Henri Tajfel’s early life – often awful in the living, exciting in the retelling – gave the pioneering social psychologist the fodder for his life’s defining work: understanding the roots of prejudice.

Born one hundred years ago into a Jewish family in the dawn of an independent Poland created from the detritus of three disintegrated empires, he left Poland to study chemistry in France in the late 1930s. When the Germans dismembered Poland, Tajfel joins a Polish unit in the French army, and is ultimately captured by the Germans. He survived the war as a POW, even as the Nazis exterminated most of his family.

“From that moment on,” his biographer Rupert Brown explains to Dave Edmonds in this Social Science Bites podcast, “one of his driving pre-occupations was to understand how could something like the Holocaust ever have happened.”

After the war, Tajfel worked in orphanages in France and Belgium and then in a displaced persons camp in Germany. At this time he met, and eventually married, a German Jewish woman who had emigrated to England before the war. This led him to move to Britain, where he studied and then taught psychology. His research at Oxford, and later and most notably at Bristol, focused on researching the cognitive roots of prejudice, discrimination and nationalism.

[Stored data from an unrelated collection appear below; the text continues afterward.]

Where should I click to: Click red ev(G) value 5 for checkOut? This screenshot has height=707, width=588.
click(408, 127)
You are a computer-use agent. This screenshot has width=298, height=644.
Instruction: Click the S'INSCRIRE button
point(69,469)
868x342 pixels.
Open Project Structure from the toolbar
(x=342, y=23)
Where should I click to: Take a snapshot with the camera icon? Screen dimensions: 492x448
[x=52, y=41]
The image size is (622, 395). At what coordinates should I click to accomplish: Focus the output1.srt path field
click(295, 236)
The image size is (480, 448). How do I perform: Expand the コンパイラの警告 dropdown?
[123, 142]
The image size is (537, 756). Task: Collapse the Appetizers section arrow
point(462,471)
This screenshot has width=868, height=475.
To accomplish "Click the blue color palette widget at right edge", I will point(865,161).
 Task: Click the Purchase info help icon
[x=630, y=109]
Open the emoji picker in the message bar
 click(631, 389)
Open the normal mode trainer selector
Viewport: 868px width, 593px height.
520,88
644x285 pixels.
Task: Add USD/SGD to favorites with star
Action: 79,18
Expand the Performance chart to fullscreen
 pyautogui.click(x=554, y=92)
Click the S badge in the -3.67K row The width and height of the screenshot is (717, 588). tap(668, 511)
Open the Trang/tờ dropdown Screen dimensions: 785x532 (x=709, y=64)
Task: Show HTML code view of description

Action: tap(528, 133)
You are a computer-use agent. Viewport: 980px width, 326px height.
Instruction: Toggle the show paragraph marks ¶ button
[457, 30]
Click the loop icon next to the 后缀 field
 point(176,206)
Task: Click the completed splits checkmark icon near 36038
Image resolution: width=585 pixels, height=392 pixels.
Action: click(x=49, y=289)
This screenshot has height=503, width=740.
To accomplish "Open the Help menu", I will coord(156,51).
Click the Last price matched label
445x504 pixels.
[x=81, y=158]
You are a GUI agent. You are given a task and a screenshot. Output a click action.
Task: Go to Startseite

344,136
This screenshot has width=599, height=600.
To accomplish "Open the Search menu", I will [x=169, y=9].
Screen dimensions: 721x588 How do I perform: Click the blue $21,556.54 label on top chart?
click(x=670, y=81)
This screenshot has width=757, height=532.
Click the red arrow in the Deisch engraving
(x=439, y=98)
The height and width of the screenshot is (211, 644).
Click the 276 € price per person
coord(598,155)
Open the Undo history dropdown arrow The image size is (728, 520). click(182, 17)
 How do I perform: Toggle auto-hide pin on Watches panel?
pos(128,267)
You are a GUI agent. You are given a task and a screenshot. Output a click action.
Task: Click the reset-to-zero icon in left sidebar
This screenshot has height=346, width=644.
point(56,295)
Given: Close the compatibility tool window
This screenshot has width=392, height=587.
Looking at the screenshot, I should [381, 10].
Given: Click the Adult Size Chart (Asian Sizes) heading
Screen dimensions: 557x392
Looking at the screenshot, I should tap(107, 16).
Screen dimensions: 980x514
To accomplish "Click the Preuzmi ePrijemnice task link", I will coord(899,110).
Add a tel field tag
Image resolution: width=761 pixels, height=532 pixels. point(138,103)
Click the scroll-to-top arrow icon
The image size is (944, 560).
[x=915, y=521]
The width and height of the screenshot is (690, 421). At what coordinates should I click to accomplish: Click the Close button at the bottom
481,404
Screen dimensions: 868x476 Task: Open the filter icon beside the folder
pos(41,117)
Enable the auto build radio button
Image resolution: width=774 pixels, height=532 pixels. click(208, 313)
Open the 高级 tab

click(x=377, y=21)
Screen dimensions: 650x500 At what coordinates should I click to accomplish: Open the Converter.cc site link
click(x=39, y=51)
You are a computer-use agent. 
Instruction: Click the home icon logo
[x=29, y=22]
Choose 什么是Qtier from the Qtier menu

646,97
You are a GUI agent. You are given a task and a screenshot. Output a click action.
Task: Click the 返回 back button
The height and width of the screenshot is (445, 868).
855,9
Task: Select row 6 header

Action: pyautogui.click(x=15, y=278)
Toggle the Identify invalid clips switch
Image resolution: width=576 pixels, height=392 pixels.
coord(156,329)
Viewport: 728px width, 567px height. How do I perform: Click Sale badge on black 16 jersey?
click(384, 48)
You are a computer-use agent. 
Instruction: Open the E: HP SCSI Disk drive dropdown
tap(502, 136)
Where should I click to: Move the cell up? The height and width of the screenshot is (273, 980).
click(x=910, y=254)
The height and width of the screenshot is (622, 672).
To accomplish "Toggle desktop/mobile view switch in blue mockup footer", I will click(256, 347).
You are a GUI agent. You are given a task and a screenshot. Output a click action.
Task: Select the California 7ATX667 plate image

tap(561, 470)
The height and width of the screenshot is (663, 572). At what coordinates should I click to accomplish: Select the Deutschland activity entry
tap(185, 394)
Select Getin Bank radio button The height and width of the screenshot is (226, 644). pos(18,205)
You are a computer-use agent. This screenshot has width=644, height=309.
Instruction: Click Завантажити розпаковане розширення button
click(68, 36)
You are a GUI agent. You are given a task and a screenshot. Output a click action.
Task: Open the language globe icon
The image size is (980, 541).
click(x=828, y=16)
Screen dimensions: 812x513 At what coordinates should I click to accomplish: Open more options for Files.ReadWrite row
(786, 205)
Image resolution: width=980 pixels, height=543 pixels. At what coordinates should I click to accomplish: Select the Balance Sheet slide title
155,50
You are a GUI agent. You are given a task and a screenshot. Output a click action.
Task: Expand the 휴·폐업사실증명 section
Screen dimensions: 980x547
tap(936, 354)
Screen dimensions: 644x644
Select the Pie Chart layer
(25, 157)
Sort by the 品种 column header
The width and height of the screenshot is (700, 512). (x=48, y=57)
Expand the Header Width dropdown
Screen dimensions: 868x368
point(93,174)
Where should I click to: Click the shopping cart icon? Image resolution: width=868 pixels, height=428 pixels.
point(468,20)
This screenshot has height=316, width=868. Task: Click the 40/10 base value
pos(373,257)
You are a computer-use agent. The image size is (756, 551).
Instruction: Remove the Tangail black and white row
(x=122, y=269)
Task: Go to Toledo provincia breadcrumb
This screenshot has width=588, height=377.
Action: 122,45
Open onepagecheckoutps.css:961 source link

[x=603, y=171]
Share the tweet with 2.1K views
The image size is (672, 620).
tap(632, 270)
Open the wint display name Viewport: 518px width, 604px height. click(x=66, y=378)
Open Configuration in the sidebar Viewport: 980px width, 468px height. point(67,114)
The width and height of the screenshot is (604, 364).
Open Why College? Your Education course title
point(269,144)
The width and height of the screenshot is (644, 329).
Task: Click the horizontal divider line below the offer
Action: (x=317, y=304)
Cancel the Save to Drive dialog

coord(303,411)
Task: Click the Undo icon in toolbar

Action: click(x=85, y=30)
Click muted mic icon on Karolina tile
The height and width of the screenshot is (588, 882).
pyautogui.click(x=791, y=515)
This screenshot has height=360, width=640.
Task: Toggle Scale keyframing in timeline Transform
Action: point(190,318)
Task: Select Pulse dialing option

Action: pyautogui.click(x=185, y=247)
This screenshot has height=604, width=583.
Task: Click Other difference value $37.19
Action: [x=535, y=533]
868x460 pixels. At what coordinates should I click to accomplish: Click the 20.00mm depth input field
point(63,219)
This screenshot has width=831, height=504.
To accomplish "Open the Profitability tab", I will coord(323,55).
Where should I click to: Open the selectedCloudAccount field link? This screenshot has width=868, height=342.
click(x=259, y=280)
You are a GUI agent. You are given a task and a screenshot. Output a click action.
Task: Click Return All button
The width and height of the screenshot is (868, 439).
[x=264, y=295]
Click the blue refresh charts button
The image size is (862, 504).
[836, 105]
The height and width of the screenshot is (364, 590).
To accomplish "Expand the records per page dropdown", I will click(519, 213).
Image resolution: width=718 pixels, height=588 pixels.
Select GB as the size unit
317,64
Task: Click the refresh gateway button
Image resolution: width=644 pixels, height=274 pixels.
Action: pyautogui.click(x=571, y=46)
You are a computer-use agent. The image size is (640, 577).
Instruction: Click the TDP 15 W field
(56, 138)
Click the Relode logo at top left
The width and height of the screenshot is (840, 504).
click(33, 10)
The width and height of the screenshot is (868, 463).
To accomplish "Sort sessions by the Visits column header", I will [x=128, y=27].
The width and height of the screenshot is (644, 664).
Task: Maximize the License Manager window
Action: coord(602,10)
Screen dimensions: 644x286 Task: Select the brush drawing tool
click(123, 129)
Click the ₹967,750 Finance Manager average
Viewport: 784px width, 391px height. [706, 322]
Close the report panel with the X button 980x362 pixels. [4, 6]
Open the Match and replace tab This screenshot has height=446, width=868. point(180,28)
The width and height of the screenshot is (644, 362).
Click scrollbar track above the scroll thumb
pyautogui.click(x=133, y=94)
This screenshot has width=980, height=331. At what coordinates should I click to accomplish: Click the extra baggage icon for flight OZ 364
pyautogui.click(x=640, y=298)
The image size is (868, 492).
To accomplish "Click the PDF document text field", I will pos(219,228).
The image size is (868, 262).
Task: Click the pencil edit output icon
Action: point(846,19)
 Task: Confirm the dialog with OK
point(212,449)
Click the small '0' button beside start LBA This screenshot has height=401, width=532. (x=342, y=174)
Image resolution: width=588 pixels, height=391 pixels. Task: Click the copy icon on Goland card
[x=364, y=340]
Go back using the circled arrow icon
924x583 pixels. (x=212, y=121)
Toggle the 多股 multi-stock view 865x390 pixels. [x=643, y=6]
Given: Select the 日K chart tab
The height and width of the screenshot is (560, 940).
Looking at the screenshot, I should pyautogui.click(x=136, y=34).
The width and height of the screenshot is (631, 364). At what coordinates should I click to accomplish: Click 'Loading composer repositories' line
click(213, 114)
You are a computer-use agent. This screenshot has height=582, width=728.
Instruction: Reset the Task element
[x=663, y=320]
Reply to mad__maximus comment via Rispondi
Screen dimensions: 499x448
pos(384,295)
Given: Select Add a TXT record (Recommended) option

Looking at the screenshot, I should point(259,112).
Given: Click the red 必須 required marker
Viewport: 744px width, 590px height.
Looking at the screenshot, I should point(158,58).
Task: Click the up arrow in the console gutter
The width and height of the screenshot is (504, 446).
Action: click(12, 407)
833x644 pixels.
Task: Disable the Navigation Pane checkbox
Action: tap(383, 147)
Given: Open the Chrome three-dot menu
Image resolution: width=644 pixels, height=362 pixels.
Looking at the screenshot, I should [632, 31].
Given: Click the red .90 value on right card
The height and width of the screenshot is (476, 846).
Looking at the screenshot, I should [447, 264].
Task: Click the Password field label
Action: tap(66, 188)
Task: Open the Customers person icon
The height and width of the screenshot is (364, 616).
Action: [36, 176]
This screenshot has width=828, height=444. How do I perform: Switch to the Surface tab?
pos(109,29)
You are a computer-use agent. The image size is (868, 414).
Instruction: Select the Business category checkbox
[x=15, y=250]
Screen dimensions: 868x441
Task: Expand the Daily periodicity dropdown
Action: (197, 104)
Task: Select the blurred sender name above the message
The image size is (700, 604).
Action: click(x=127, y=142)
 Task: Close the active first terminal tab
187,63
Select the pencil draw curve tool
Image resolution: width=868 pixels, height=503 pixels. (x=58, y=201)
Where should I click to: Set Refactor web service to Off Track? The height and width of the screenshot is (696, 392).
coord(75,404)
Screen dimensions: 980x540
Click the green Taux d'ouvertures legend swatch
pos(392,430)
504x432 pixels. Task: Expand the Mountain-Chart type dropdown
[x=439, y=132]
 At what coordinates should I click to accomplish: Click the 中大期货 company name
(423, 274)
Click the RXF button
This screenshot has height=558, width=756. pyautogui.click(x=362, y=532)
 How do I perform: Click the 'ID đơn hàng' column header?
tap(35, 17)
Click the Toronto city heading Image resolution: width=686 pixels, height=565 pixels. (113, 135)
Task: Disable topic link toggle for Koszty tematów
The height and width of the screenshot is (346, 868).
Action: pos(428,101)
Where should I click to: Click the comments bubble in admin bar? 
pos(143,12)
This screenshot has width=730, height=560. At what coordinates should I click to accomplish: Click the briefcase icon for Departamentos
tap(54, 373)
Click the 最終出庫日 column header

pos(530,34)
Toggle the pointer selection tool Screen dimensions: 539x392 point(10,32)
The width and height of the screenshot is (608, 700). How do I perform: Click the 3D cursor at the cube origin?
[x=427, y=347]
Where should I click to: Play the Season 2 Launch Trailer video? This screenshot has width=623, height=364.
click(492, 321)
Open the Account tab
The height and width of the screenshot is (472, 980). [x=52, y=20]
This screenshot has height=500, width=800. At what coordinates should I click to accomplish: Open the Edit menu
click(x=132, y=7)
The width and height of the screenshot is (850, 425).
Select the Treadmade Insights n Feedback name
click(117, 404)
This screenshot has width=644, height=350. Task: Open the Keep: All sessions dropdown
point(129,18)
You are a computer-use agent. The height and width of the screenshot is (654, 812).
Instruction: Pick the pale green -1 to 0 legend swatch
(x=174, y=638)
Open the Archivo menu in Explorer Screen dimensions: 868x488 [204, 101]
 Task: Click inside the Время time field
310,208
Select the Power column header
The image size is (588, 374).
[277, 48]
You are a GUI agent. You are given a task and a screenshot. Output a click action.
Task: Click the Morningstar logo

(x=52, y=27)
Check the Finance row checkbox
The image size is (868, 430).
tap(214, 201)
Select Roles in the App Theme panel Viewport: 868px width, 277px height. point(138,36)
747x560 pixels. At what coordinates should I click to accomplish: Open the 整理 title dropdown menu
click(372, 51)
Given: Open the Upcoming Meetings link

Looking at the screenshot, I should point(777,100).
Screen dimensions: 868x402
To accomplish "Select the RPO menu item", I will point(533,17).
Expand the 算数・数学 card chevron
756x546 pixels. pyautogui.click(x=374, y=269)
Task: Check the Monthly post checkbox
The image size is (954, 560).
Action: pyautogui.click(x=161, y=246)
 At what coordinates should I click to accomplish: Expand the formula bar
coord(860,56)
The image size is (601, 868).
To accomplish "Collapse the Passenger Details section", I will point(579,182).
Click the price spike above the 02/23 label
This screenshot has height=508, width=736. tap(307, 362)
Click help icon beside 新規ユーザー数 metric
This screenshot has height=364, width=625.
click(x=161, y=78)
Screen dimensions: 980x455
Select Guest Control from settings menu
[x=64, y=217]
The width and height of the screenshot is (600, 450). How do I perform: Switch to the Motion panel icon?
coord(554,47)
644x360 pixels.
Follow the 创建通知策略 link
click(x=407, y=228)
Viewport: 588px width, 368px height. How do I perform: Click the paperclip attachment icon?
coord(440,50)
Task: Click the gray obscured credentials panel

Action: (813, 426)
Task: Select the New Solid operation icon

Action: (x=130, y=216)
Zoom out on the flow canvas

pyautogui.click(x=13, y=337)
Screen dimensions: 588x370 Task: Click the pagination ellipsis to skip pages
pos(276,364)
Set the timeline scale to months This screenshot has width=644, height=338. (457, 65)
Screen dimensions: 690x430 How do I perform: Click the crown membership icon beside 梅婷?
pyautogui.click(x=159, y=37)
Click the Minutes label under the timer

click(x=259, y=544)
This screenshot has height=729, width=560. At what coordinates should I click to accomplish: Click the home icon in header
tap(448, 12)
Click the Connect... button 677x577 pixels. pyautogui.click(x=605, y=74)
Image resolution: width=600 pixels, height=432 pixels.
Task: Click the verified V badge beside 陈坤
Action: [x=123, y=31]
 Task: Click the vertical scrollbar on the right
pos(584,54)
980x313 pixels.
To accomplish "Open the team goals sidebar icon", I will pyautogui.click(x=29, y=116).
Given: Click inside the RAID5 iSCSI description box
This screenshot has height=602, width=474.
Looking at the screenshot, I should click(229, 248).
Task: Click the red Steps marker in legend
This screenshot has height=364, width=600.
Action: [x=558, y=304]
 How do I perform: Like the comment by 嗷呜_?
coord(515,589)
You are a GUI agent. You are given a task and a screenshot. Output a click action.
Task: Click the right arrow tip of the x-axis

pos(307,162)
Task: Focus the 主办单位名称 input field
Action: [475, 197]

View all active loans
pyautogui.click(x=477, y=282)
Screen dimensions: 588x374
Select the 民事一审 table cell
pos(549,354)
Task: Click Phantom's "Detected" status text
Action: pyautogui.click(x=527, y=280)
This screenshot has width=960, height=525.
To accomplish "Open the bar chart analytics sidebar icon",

“[H]e made,” said Brown, “this really significant discovery that one doesn’t need very much to invoke inter-group discrimination and prejudice. Simply being told that you’re in one group or another seems to be enough to trigger that discrimination.”

Using a technique known as ‘minimal group experiments’ – creating kinship based on as little as what sort of abstract painting you like or what colour you prefer – Tajfel determined that “if you imposed categories on anything you are viewing or are living, people start exaggerating the differences between the two groups. He wondered, ‘Could we observe the same thing in a real behavioural situation?’”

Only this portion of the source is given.